On my way to trapeze class this evening, my mind buzzing with thoughts of circus, I walked passed a poster for the musical of "Mrs Henderson Presents" and registered the tagline: "For the show to go on, the clothes must come off...". Ha! I thought, that could have been written for Aneckxander, and smiled.
I nearly missed Aneckxander at Jacksons Lane, the work of performer Alexander Vantournhout and dramaturg Bauke Lievens, part of the London International Mime Festival. The promo shot, as you can see, was the back view of a bald, naked man in boxing gloves and weighted platform shoes mid-way through an acrobatic turn. It looked brutal, uncomfortable, and abstract. There was a clear crossover with contemporary dance, and, unschooled in that language, I thought I would be in danger of switching off. Why did I go then? Because it was recommended by someone I rate, and because anyone who lays claim to a circus spirit must, by rights, step outside their comfort zone. I shudder now to think what I would have otherwise missed - simply the most beautiful, raw, touching, sensitive reflection on the body, well, specifically Alexander’s body, in all it’s glorious limitations, vulnerabilities and possibilities.

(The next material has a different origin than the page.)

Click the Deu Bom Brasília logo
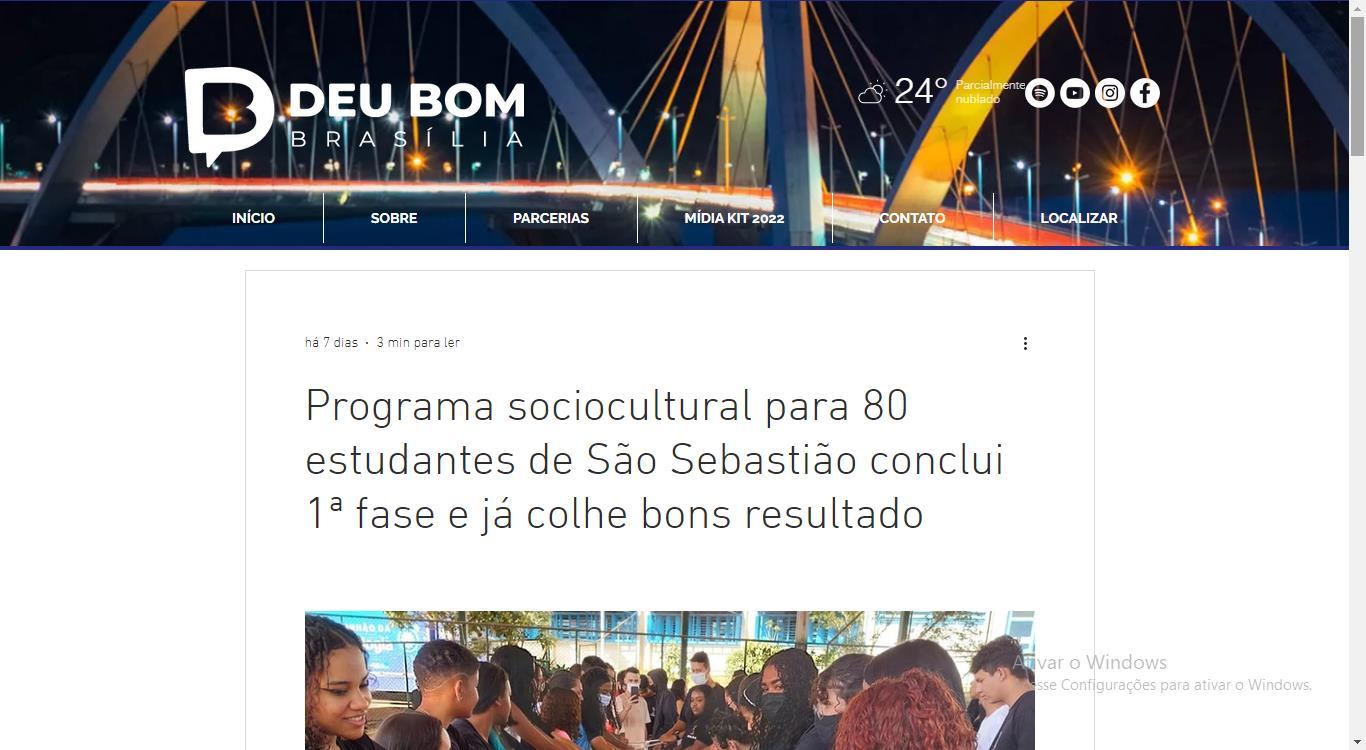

Alexander Vantournhout has a neck. A rather long neck, as he was once told, and from this he has drawn out a narrative that explores, through every muscle and fibre of his being, the ambivalence that any artist experiences towards exposure. Actually, it couldn't have been better timed for a blogger struggling with being increasingly on display, each post revealing a little more of my quirks, eccentricities and desires, a tall poppy blushing red. We take our seats, the performance begins and something isn't right. It's Vantournhout - he's wearing clothes! Do I experience a moment of relief? It's gone in a flash, as are the clothes, whipped off in a cheeky sleight of hand that wouldn't have been out of place in Mrs Henderson's Windmill, and now we are confronted with Vantournhout’s extraordinary body. It has an alien quality, you can imagine it uncurling from a foetal position, curious, exploratory, innocent, unselfconscious, ripe for the study. I, in turn, am fascinated, observing every twitch and ripple of this latter day Virtruvian Man (apparently Vantournhout also does cyr wheel), a face by turn radiant with joy or tinged with a tragic air of an angel whose wings have been clipped. Watching the strange forms into which Vantournhout can contort, is not dissimilar to the experience of reading Katherine Dunn's weird and wonderful Geek Love, a novel that challenges our notions of freakish and normal.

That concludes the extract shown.